THE INPUT ->
□ □ □

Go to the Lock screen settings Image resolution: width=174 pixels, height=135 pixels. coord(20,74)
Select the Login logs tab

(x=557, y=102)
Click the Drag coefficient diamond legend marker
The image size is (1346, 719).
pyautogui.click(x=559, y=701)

□ □ □

SHORT PROBLEM -> Copy out the listing above word for word, keeping every line as it stands.

TASK OUTPUT ->
Go to the Lock screen settings Image resolution: width=174 pixels, height=135 pixels. coord(20,74)
Select the Login logs tab

(x=557, y=102)
Click the Drag coefficient diamond legend marker
The image size is (1346, 719).
pyautogui.click(x=559, y=701)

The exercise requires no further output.